For backing up my data I use rdiff-backup (2.0.5) on Ubuntu 20.10. The amount of data is only 127 GB but 80k Files / 17k Folders (mainly source code repositories, photos).
The problem I discovered is, that rdiff-backup seems to be terribly slow when adding new files. I wrote a bash script to demonstrate that (see below).
What the script does is:
- Generate 1000 empty files
- Do initial backup
- Generate another 1000 empty files
- Do another backup
While the inital backup takes roughly 1 second, the second one takes 7 seconds (detailed results below). This does not sound much but with my real life data I end up with several hours for very few new files.
What puzzles me is, that only the "real" time seems to explode. Does rdiff-backup get stuck with other processes?
I run the example on an internal ext4 SATA SSD.
Script:
#!/bin/bash
mkdir src
mkdir dest
files=1000
printf "Creating some dummy files.\n"
for (( i=1; i<=$files; i++ ))
do
touch "src/$i.txt"
done
printf "First run."
time rdiff-backup src/ dest/
printf "\n"
sleep 1
printf "Second run, nothing changed."
time rdiff-backup src/ dest/
printf "\n"
sleep 1
printf "Creating some more dummy files.\n"
for (( i=$files+1; i<=$files*2; i++ ))
do
touch "src/$i.txt"
done
printf "Third run, adding new files to backup."

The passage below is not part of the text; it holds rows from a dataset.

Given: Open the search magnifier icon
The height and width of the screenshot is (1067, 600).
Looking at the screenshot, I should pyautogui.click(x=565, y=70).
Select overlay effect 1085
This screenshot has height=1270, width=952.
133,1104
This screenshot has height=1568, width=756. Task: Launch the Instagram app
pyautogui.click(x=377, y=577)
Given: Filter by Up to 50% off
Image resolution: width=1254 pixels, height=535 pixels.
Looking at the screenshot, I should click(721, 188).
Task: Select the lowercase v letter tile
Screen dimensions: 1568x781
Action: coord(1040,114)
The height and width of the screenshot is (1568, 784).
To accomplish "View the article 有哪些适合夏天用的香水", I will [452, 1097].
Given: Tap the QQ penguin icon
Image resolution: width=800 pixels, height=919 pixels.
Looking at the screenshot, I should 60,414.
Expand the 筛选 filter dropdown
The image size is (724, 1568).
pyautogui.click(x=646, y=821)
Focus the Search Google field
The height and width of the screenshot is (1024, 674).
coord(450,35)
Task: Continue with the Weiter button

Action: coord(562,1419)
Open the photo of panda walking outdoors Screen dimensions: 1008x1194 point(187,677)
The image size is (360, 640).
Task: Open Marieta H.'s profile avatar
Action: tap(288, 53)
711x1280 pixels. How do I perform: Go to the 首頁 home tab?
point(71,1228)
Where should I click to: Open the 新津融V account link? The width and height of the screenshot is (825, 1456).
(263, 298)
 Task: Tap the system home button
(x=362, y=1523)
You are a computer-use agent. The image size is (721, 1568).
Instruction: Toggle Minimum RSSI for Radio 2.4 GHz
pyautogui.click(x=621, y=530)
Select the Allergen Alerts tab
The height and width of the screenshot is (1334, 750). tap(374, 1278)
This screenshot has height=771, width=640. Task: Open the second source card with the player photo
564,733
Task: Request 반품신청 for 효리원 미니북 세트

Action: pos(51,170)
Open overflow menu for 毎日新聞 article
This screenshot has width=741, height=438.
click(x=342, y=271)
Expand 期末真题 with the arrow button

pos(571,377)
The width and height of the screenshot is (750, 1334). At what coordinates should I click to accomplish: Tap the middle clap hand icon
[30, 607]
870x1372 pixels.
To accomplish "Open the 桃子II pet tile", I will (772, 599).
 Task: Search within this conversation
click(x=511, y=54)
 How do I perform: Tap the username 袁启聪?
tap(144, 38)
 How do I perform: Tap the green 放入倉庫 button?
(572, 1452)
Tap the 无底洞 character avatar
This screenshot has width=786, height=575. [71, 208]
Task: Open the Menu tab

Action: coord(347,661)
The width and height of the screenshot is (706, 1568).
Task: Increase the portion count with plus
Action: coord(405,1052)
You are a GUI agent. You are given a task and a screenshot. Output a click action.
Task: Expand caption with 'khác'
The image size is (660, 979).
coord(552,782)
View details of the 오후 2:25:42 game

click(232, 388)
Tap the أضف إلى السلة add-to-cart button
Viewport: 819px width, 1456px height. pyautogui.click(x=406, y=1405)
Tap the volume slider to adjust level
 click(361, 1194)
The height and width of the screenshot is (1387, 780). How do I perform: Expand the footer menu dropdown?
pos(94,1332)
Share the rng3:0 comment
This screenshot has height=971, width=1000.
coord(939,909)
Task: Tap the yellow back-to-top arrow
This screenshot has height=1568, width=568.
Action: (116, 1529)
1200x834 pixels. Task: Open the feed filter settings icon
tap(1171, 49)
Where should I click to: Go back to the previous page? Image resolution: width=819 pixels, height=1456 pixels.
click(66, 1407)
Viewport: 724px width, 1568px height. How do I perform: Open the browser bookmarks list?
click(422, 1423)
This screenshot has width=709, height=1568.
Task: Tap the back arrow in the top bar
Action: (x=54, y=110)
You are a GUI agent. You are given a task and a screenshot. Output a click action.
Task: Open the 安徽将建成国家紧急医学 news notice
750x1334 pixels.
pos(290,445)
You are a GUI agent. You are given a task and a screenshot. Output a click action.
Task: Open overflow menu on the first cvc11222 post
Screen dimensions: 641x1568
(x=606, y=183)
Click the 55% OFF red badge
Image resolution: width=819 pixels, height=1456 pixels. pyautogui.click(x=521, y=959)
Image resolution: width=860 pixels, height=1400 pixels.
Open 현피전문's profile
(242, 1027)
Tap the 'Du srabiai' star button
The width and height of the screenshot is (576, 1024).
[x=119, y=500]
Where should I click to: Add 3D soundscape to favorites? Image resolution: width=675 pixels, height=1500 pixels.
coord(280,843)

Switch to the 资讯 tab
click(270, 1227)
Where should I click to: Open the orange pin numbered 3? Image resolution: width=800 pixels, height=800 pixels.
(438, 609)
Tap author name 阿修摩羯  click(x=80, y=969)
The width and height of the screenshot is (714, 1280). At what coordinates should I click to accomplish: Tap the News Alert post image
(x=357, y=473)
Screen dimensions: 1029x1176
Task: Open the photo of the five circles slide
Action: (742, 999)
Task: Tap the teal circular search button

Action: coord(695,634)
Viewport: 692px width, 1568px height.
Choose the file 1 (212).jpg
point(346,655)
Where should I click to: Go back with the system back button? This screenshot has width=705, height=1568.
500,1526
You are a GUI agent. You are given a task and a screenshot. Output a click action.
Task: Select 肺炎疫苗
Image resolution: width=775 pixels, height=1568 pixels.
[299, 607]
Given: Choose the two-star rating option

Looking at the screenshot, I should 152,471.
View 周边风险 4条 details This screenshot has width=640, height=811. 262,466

time rdiff-backup src/ dest/
printf "\n"
sleep 1
printf "Forth run, nothing changed."
time rdiff-backup src/ dest/
Output:
Creating some dummy files.
First run.
real 0m1,076s
user 0m0,869s
sys 0m0,157s
Second run, nothing changed.
real 0m0,511s
user 0m0,419s
sys 0m0,037s
Creating some more dummy files.
Third run, adding new files to backup.
real 0m7,460s <--- 7 times longer!
user 0m1,374s
sys 0m0,310s
Forth run, nothing changed.
real 0m0,747s
user 0m0,645s
sys 0m0,053s